ChainRules.jl
ChainRules.jl copied to clipboard
More efficient projection in svd pullback
This change makes the pullback for svd faster and more memory efficient when taking the SVD of very tall or very wide matrices (which is a common application).
The issue is that the "textbook" formula (I - U*U')*X can be extremely slow and memory-intensive when U is
tall. The mathematically equivalent form X - U*(U'*X) avoids creating and then multiplying by the large matrix U*U'.
Example:
using LinearAlgebra, Zygote
f(x) = sum(svd(x).U)
X = randn(20000, 10);
@time Zygote.gradient(f, X);
Without this PR, the above runs in about 2 seconds and allocates 3 GB. With this PR, it runs in less than 0.01 seconds and allocates 11 MB.
There is further room for improvement: When the input is to svd wide, then I - U*U' is zero. Conversely, when the input is tall, then I - V*V' is zero. This means that it would be possible to avoid some unnecessary computation by adding a couple of if-statements.
(This PR also removes the undocumented, unexported utility function _eyesubx! that is not used elsewhere in the package.)
@sethaxen are you able to take a look at this? You wrote most of our factorizations, but not this one. I think this one came from Nabla.jl
Indeed, I've not inspected this one closely, but the approach of this PR looks right. I'll review in-depth shortly.
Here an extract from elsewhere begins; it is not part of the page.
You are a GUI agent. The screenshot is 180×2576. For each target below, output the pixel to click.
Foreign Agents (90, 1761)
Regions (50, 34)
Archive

As a consequence of the smplifications in my last commits to this PR, the _mulsubtrans!! helper function can no longer be used, and as it is not used anywhere else, it has been removed.
I have not done any benchmarking, but I feel the removal of unnecessary matrix multiplication should speed things up in general.
I've also changed the function signature to take V̄t instead of V̄. This avoids an unnecessary transpose, but mainly it makes the code look much better, as there is an obvious symmetry between U and Vt. However, if there is any external code that calls the (undocumented) svd_rev function, then that would break. If that's a problem, I can revert the change.
I've also changed the function signature to take
V̄tinstead ofV̄. This avoids an unnecessary transpose, but mainly it makes the code look much better, as there is an obvious symmetry between U and Vt. However, if there is any external code that calls the (undocumented)svd_revfunction, then that would break. If that's a problem, I can revert the change.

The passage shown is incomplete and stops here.